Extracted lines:
________

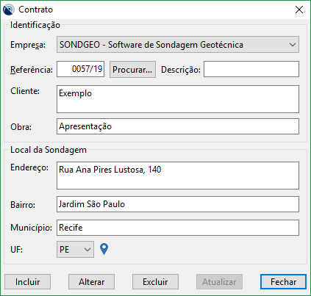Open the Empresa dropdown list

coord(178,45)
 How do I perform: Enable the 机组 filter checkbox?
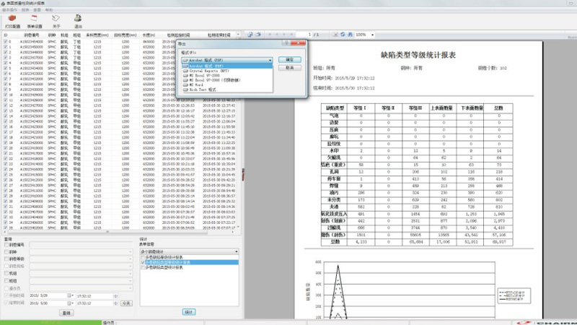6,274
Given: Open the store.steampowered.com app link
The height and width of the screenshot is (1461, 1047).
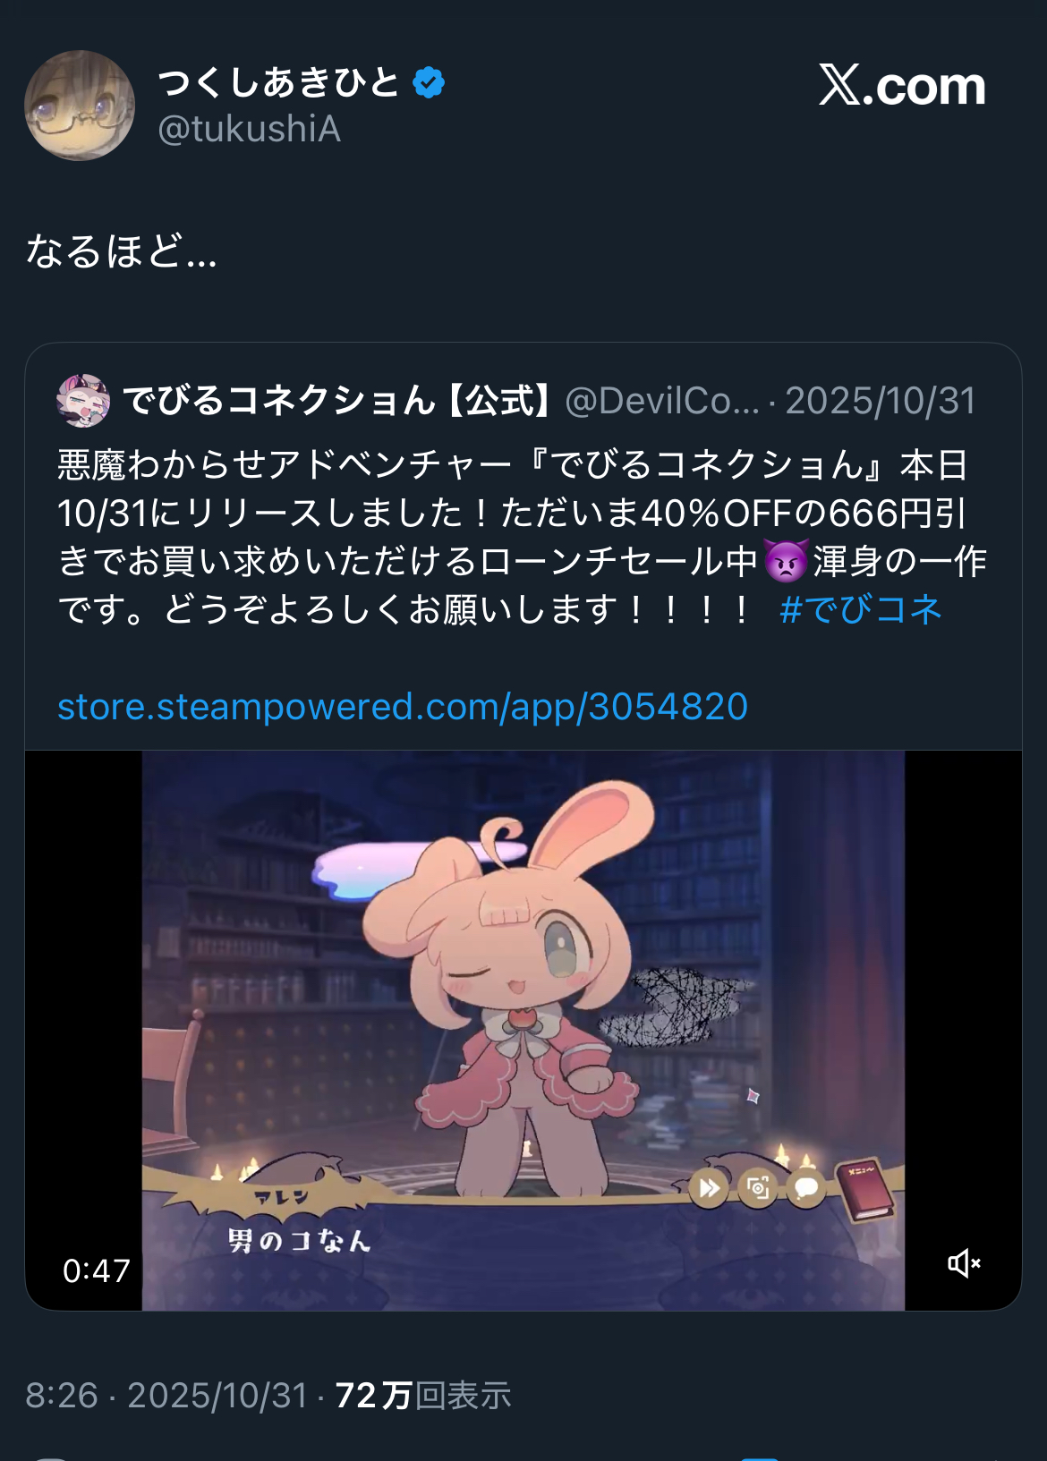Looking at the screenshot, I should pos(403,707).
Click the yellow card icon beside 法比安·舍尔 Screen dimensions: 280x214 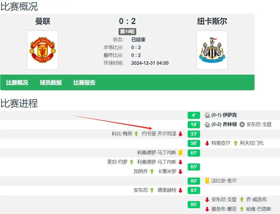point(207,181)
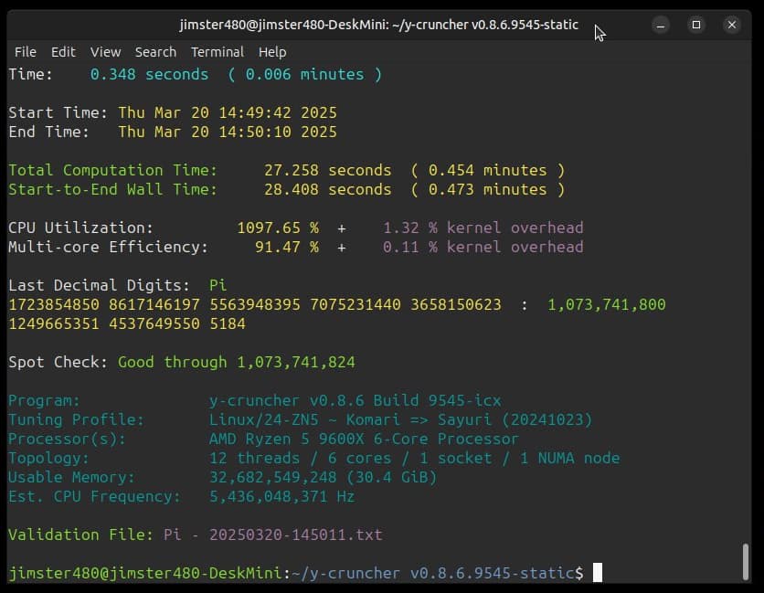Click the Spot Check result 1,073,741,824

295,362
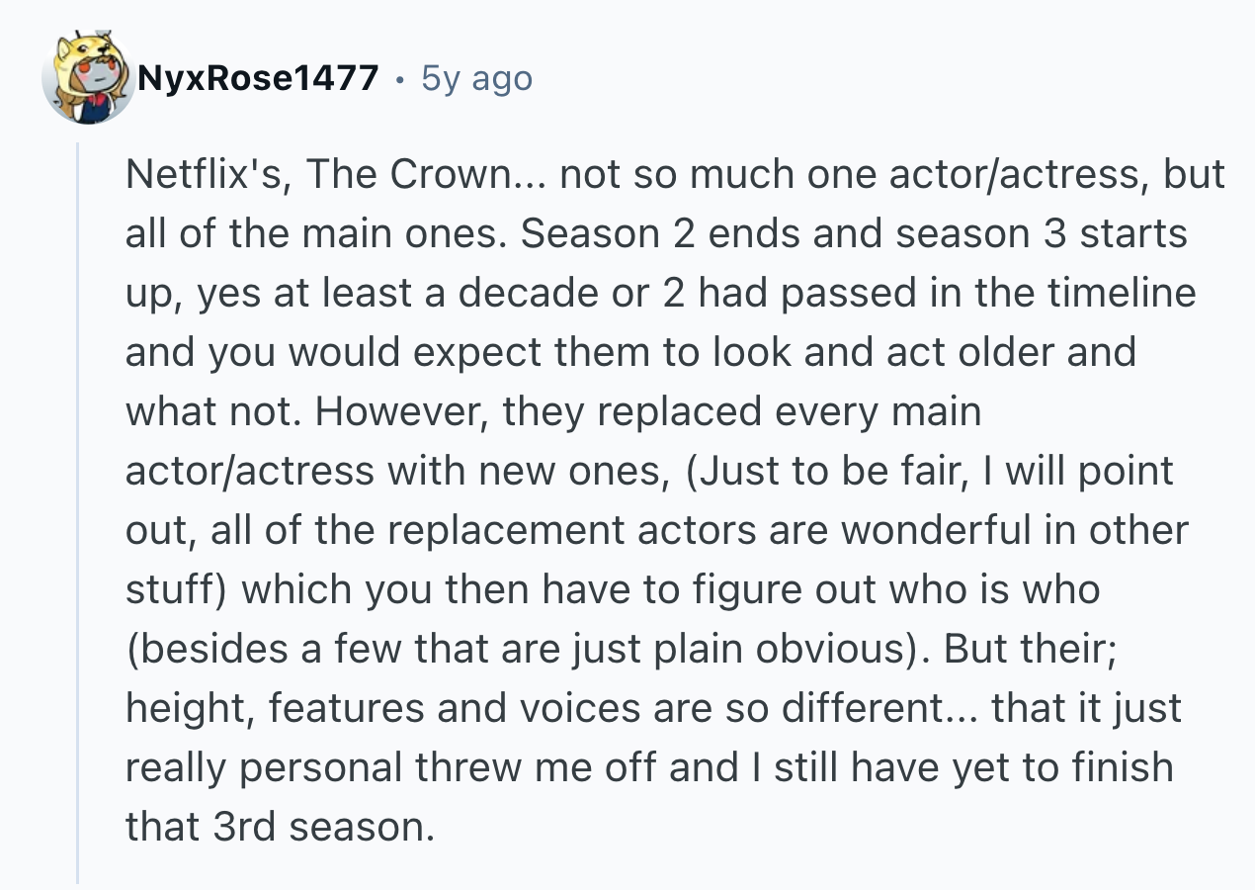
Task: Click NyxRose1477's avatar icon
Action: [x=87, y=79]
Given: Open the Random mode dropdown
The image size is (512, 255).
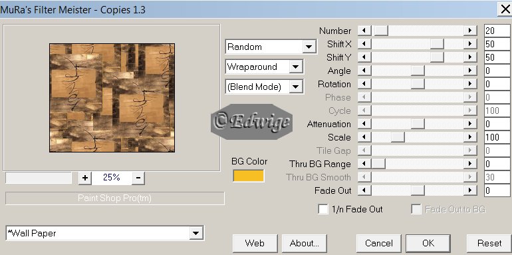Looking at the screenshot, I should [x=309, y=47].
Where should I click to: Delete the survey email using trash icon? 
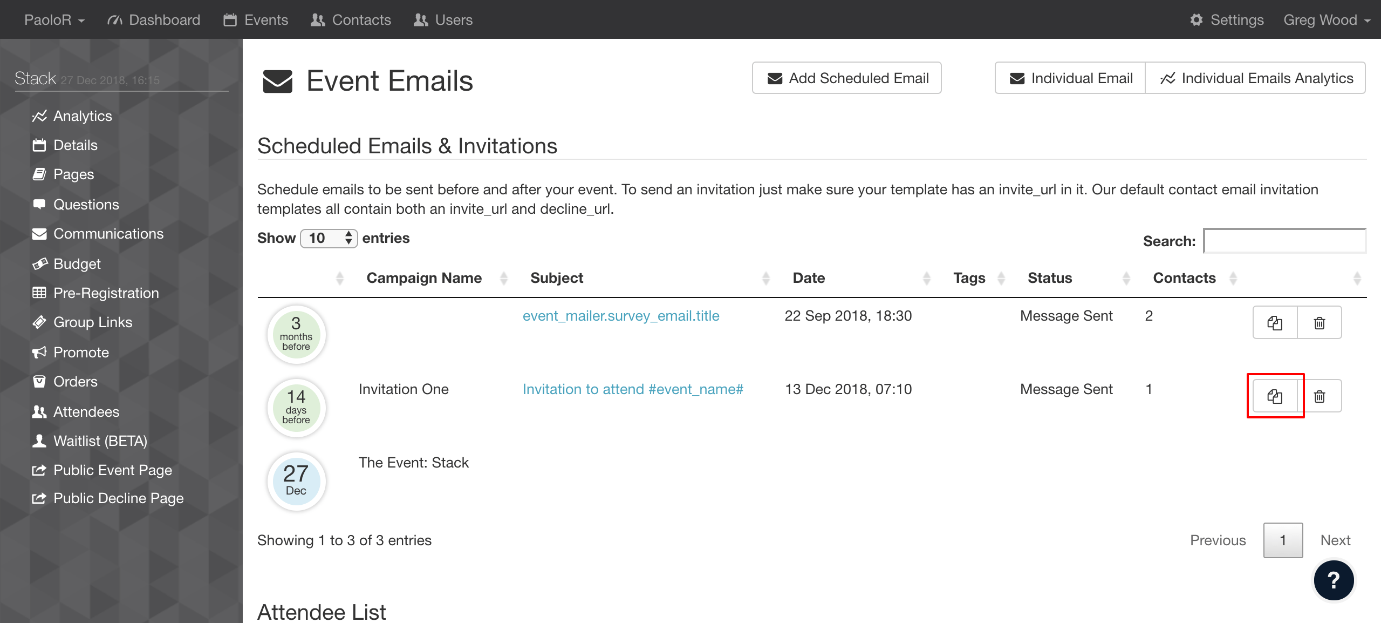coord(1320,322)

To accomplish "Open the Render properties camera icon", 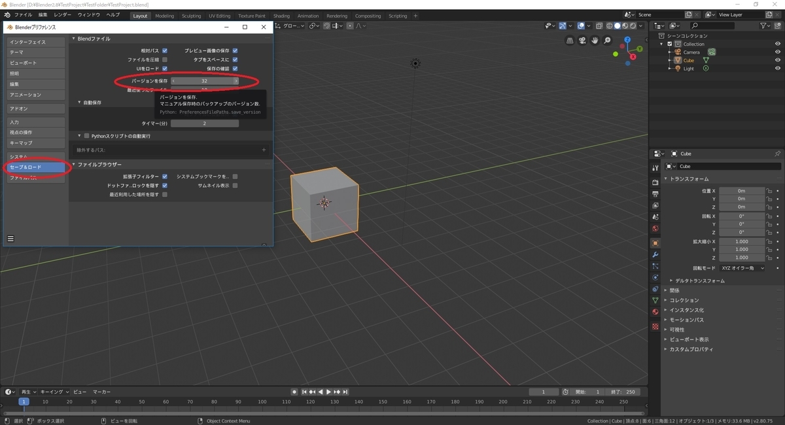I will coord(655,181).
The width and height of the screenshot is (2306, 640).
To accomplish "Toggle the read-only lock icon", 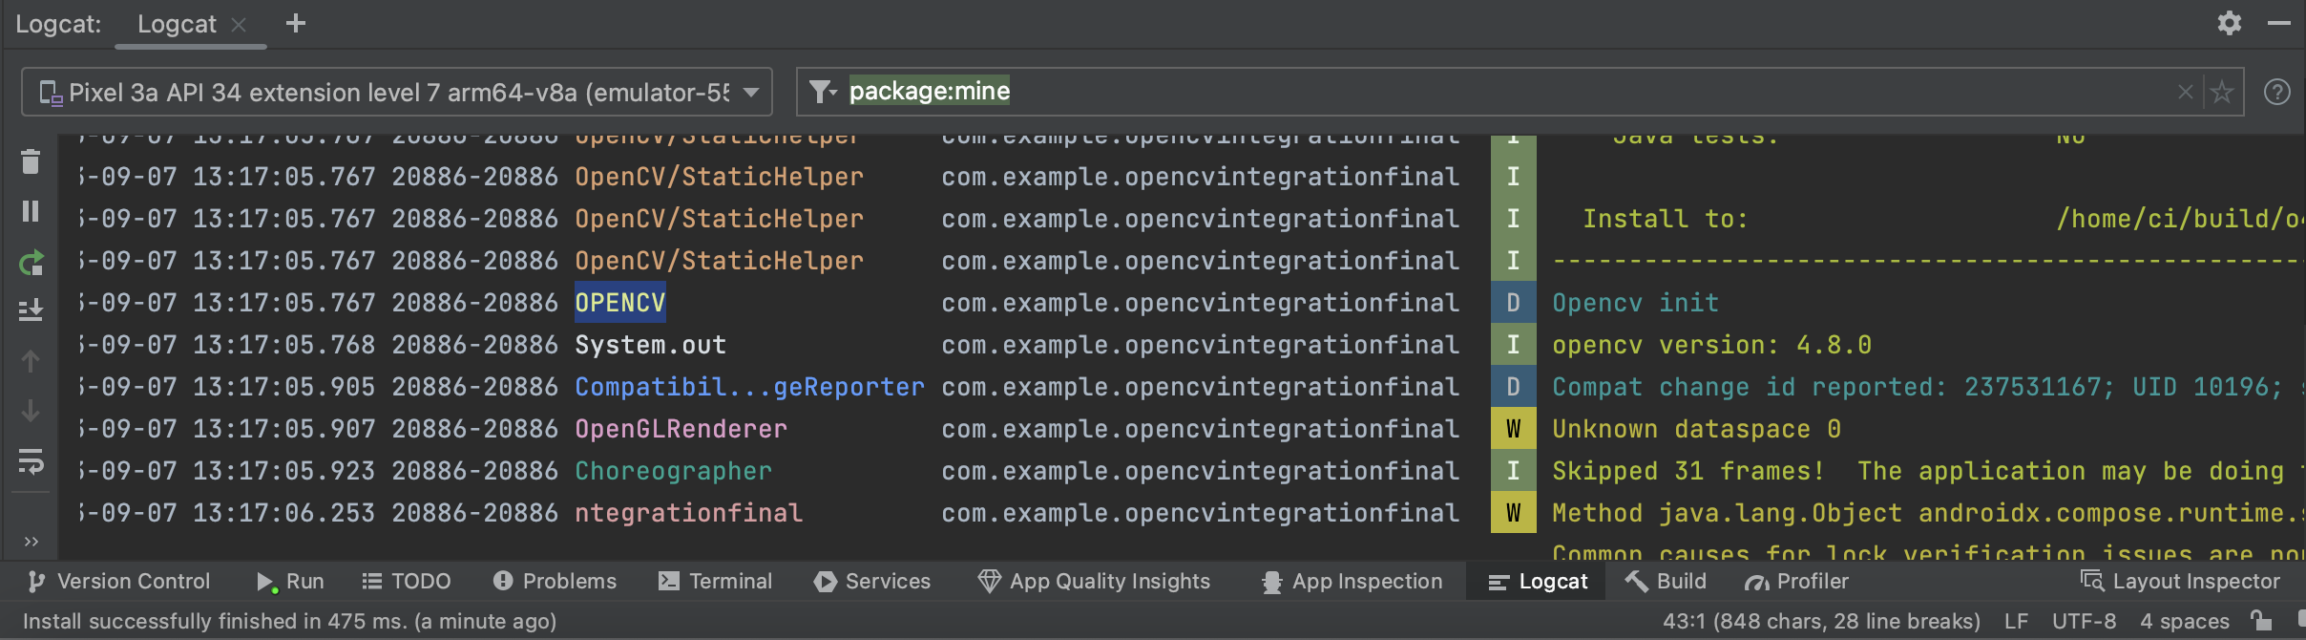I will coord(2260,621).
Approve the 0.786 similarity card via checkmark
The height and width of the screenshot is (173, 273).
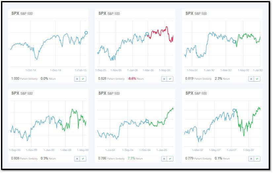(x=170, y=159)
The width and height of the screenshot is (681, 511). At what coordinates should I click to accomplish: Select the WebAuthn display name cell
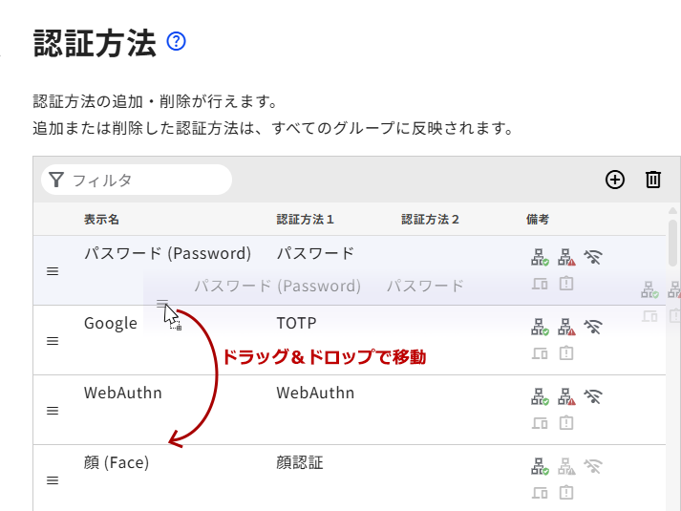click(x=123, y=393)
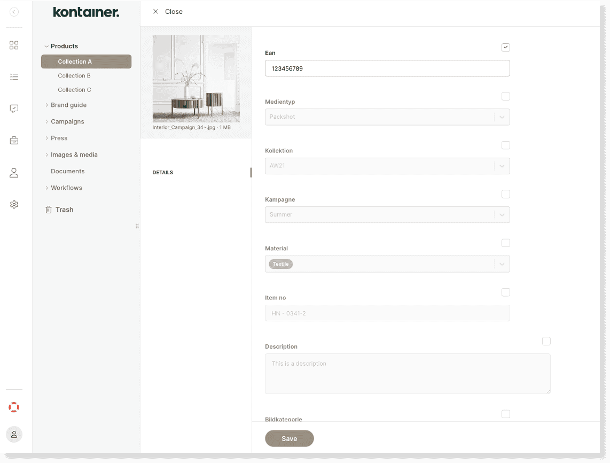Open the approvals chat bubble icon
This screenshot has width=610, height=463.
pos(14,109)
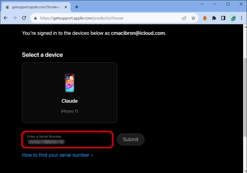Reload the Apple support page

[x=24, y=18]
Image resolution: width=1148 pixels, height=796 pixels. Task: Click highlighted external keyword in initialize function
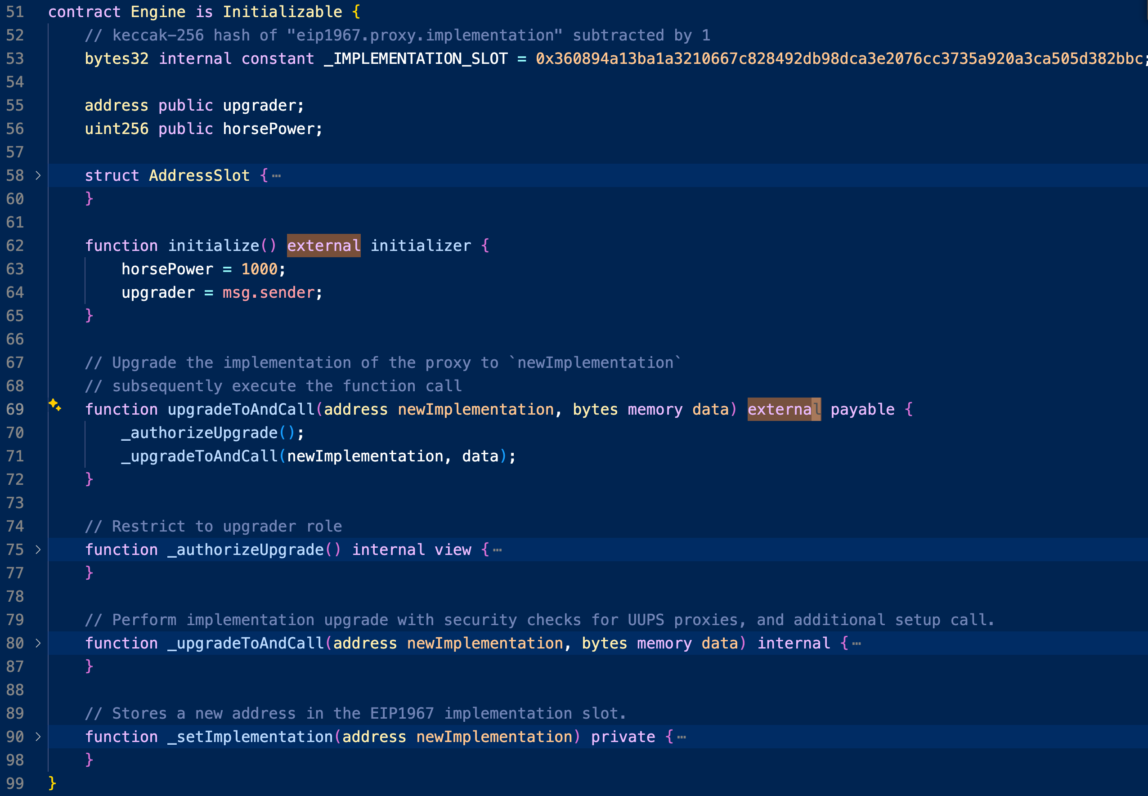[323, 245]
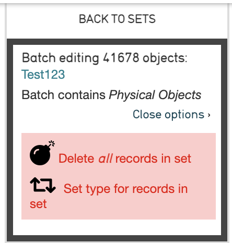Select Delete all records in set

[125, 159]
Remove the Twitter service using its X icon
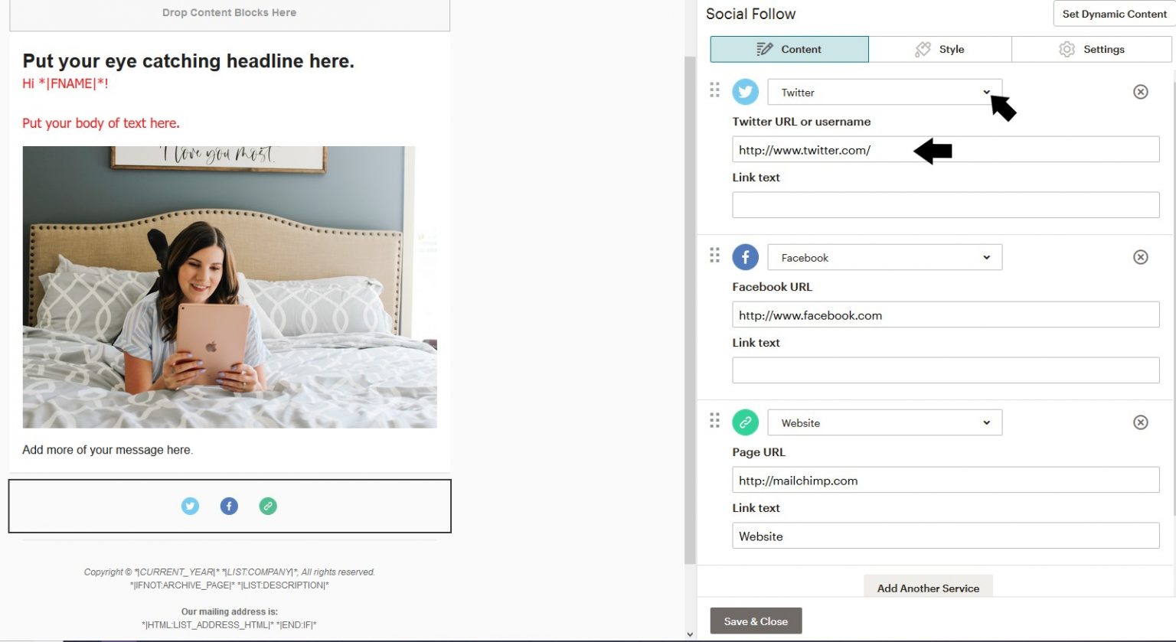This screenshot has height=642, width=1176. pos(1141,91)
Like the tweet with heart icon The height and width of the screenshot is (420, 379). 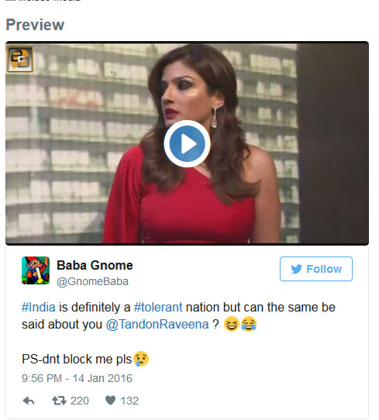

________

Problem statement: Rewrite the lines from the one containing "Image resolution: width=1148" through the last line, replacing "icon" with "symbol" and changing nothing else. Leave the pictures out.

Answer below:
Image resolution: width=1148 pixels, height=796 pixels. Task: Click highlighted external keyword in initialize function
[323, 245]
Select Delete all records in set

[125, 159]
Remove the Twitter service using its X symbol
This screenshot has height=642, width=1176. pos(1141,91)
Like the tweet with heart symbol The height and width of the screenshot is (420, 379). 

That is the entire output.